_EXTRAIT SOURCE_:

_ _ _ _ _

Des chiens de traineau sont rassemblés dans un enclos mobile.
Boxed, April 2, 2022 (Photo : Eldred Allen avec l’aimable autorisation de la galerie Stephen Bulger)

C’est en autodidacte qu’il a acquis les connaissances techniques pour pratiquer son art.

Je réside dans une communauté de 300 habitants, donc je n’avais pas accès à quelqu’un qui pouvait m’enseigner la photographie correctement , précise-t-il.

C’est dans les livres à sa disposition, mais surtout sur YouTube et plus largement sur Internet qu’il emmagasine le savoir nécessaire. Voilà pour la théorie.

La pratique, Eldred Allen l’améliore chaque jour en dehors de ses heures de travail.

En se promenant, il prend conscience de la beauté des paysages et réalise qu’il a juste à sortir de chez lui pour trouver quelque chose d’intéressant à prendre en photo

Au contact des sujets, il essaye des choses jusqu’à ce qu’il se rende compte qu’il avait fait naître en lui le désir et la capacité de faire connaître son lieu de vie au monde entier.

À travers son travail, le photographe veut témoigner des traditions de sa communauté : la chasse, la pêche, mais aussi les relations entre humains dans cet environnement où Internet n’existe pas à l’extérieur des maisons.

Les différentes histoires qu’il raconte par son objectif l’empêchent de se cantonner à un style unique.

Je n’ai pas d’étiquette, je documente le mode de vie de ma région pour le partager , résume-t-il.

Cette idée de documenter s’impose aussi parce que le mode de vie de la communauté représentée est attaqué de toute part, notamment par les conséquences de la crise climatique, qui touche davantage les terres du nord du pays.

Il fait la liste des déboires des derniers mois.

Le réchauffement fragilise nos routes, la grippe aviaire fait qu’on n’a pas pu accueillir les nids d’oiseaux ni manger leurs œufs cette année. À cela s’ajoute un projet de barrage hydroélectrique qui menace notre accès au poisson.

Eldred Allen est pris dans une forme d’urgence : immortaliser cette vie avant qu’elle ne disparaisse . Mais son œuvre témoigne déjà des conséquences de changements irréversibles, à l’instar de l’une des pièces les plus connues, Support, dont un tirage orne un mur de la galerie Stephen Bulger.

Une image prise d'un drone qui montre diverses traces dans la neige.
Support, December 29, 2021 (Photo : Eldred Allen avec l’aimable autorisation de la galerie Stephen Bulger)

Au premier regard, il s’agit d’empreintes de pas et d’une trace de roue en parallèle. Mais l’explication qui l’accompagne lui donne une dimension dramatique.

Il s’agit d’une couche de glace couverte d’une mince pellicule de neige, indique-t-il.

L’étendue gelée est un chemin emprunté en hiver par la communauté pour aller chasser et pêcher.

_ _ _ _ _

_DONNÉES FOURNIES_:
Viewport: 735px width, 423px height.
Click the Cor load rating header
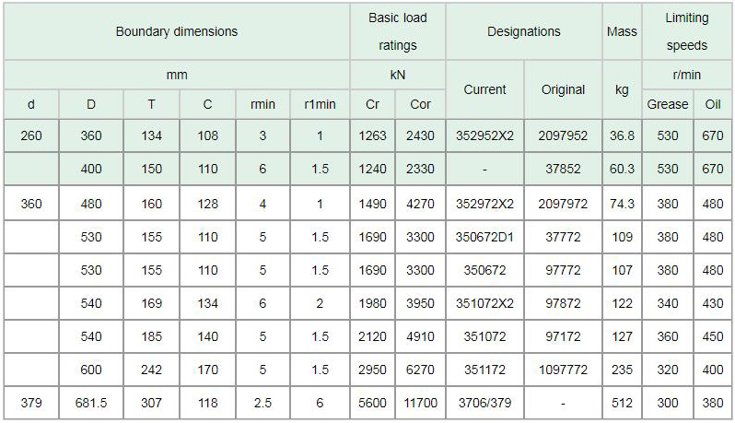420,104
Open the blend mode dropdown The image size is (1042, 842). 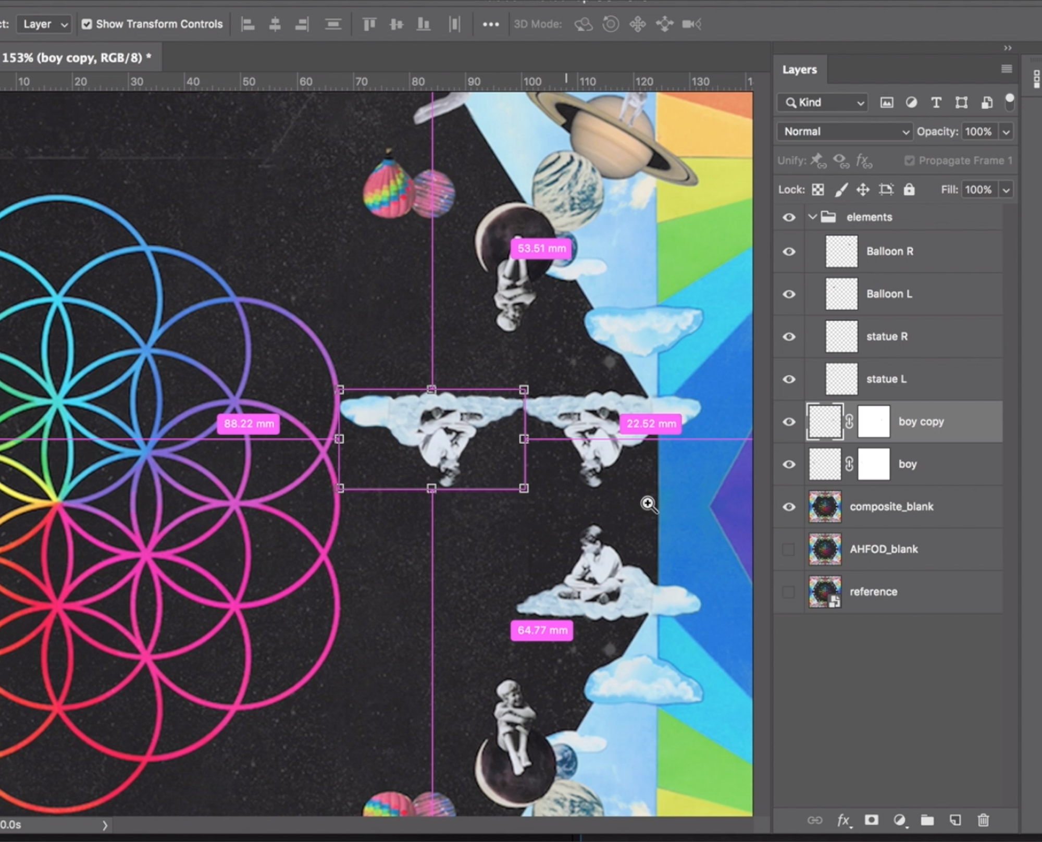[x=844, y=131]
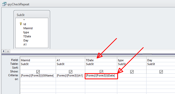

_ _ _ _ _

_CONSIGNES_:
[1] Reproduisez tel quel, dans l'extrait sur Eldred Allen, tout le passage qui va de « Support, December 29, 2021 » jusqu'à « chasser et pêcher. ».
[2] Selon l'extrait sur Eldred Allen, quel projet menace l'accès de la communauté au poisson ?

_RÉPONSES_:
[1]
Support, December 29, 2021 (Photo : Eldred Allen avec l’aimable autorisation de la galerie Stephen Bulger)

Au premier regard, il s’agit d’empreintes de pas et d’une trace de roue en parallèle. Mais l’explication qui l’accompagne lui donne une dimension dramatique.

Il s’agit d’une couche de glace couverte d’une mince pellicule de neige, indique-t-il.

L’étendue gelée est un chemin emprunté en hiver par la communauté pour aller chasser et pêcher.

[2] Un projet de barrage hydroélectrique.